Los que, sobre el proceso judicial de Las Teresitas, hemos asistido asombrados a las dos estrategias mediáticas desarrolladas (el silencio misérrimo y esquinado y el amarillismo infecto disfrazado de periodismo de investigación) y hemos reclamado prudencia, mesura y profesionalidad informativa, creemos que los medios de comunicación han protagonizado, en el capítulo de los escándalos judiciales desatados y tuneados en Canarias en los últimos años, una de sus horas más bochornosas desde la transición democrática. El resto, en cambio, no es más asombroso que un baile de disfraces. Incluidas las coreografías de aquellos que encuentran las decisiones judiciales que se ajustan a sus deseos y expectativas como justas y beneméritas, mientras que las que no les gustan son identificadas como frutos de la putrefacción diabólica del sistema judicial.
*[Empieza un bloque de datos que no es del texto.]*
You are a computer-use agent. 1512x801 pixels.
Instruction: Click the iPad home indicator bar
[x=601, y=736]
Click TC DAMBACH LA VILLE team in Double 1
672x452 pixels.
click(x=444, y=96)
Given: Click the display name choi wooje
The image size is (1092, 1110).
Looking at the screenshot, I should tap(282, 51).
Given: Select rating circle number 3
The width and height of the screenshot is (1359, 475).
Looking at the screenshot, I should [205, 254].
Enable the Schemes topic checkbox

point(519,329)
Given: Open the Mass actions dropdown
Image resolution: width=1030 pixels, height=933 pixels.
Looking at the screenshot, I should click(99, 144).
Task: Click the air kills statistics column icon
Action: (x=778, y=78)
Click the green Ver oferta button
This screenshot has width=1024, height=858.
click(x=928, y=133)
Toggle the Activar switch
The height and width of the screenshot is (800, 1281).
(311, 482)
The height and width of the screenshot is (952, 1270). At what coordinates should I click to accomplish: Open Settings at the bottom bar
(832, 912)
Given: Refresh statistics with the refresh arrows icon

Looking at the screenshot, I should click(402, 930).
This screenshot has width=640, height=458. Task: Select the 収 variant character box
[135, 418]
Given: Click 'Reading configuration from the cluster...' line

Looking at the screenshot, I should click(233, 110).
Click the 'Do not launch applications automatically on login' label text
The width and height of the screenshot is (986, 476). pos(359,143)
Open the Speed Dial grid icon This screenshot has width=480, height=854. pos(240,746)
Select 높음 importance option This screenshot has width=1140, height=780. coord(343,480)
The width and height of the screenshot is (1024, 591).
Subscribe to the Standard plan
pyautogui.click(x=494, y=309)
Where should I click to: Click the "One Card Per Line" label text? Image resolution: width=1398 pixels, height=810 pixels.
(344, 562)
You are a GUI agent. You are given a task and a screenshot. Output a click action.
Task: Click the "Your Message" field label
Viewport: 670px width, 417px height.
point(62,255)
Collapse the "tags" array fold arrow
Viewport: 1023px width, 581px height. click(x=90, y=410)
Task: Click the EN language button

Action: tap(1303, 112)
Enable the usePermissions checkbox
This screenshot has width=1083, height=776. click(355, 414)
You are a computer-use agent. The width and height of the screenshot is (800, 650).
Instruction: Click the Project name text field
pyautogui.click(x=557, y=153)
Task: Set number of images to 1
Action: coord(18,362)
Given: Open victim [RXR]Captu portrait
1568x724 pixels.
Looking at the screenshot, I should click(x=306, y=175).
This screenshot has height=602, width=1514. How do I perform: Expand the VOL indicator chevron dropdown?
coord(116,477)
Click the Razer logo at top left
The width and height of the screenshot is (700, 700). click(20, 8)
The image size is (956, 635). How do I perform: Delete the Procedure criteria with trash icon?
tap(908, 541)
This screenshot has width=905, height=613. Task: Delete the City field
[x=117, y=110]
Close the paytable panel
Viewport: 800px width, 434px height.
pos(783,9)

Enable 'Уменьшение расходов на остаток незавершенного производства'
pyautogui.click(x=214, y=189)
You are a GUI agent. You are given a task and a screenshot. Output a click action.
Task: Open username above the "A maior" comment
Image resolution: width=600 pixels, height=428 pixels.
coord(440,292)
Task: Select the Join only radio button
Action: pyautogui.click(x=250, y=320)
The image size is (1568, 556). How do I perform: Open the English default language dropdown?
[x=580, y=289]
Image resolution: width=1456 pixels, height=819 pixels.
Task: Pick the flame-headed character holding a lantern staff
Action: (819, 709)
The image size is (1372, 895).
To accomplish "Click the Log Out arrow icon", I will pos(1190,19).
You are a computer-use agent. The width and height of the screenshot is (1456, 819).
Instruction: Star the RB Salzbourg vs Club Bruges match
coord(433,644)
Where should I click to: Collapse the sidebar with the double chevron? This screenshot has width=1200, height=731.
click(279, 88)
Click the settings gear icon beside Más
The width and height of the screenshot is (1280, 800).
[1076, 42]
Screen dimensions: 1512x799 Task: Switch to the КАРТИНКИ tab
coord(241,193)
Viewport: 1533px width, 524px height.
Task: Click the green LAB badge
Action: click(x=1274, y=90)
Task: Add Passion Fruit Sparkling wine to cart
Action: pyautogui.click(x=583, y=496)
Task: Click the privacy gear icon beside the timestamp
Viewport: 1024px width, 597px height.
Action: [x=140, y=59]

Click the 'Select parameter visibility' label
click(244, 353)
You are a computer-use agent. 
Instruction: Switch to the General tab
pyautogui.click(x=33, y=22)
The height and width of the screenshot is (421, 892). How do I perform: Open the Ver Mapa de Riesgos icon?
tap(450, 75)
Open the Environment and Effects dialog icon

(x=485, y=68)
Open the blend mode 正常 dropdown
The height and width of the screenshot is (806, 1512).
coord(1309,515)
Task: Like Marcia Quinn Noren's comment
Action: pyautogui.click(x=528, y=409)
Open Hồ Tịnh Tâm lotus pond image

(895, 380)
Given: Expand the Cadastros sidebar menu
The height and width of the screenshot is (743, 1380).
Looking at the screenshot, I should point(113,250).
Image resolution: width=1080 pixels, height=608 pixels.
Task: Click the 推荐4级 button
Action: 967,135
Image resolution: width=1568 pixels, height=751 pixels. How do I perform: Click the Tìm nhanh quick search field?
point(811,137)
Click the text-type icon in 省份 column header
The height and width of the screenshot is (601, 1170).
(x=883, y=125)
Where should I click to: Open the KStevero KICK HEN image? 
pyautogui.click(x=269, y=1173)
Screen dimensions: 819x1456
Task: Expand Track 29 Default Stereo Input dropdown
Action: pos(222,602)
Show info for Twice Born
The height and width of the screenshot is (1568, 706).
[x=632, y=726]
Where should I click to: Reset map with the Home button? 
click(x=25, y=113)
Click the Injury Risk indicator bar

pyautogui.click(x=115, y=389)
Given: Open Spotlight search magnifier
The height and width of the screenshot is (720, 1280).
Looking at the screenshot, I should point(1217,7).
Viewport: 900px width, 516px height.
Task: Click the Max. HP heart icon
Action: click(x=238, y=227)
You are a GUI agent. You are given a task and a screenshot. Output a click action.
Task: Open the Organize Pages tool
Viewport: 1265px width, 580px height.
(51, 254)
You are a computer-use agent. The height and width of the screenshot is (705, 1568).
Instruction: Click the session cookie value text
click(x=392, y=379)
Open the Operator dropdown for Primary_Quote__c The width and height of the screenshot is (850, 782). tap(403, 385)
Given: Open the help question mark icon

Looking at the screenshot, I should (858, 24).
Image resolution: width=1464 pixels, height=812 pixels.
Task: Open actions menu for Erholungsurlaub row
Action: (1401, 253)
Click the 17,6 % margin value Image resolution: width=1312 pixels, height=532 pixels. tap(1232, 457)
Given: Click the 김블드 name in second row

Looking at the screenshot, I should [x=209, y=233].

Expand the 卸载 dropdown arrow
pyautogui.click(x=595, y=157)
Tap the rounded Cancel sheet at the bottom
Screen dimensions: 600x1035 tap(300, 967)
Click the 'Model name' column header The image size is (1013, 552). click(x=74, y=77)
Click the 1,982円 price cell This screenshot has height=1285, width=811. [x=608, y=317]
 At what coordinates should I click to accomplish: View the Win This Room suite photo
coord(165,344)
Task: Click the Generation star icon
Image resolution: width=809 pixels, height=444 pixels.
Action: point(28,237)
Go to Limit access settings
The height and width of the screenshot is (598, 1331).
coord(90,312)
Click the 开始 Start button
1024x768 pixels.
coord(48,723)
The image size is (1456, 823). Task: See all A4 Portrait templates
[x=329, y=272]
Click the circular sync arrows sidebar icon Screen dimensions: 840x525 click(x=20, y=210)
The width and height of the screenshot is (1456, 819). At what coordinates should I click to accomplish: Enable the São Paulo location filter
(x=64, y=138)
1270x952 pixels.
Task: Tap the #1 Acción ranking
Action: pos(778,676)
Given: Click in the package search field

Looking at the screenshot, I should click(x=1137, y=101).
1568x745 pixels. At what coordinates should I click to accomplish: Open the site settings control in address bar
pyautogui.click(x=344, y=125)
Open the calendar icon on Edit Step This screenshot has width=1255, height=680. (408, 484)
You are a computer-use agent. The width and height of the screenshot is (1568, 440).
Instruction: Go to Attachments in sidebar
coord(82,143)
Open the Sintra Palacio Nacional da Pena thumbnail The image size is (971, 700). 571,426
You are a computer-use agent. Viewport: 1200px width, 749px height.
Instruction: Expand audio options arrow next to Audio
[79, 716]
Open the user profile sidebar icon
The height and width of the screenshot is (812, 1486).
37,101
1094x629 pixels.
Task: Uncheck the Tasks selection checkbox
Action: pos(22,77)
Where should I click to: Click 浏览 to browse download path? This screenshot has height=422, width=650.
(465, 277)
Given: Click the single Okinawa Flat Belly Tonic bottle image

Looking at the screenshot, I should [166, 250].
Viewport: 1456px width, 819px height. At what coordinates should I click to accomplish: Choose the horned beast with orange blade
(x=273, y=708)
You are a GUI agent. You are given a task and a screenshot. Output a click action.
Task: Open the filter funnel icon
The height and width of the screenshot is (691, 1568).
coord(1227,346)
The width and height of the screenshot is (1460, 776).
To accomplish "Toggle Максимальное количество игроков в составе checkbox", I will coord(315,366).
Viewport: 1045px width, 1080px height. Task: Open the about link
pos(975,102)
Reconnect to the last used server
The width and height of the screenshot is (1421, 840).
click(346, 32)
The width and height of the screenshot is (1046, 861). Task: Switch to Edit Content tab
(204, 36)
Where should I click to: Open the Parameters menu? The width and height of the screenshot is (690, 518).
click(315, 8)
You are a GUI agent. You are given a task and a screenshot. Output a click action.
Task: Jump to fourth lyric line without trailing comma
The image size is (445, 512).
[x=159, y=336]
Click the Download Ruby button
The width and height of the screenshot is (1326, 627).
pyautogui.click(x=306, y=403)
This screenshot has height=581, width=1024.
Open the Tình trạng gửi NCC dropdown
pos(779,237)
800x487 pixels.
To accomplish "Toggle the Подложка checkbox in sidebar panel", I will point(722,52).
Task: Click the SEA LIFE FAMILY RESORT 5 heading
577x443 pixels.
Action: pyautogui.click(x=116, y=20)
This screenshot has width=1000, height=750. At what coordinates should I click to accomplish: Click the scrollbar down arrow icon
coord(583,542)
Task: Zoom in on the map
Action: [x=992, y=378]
En el transfondo inicial del proceso judicial de Las Teresitas -y a la espera de lo que decida el Tribunal Supremo- ha existido un impulso político y partidista que se simuló en su día y que, actualmente, se sigue enmascarando. No dudo que los denunciantes de Ínsula Viable sabrán por qué. Lo que me gustaría es que algún día compartieran esas razones con los ciudadanos.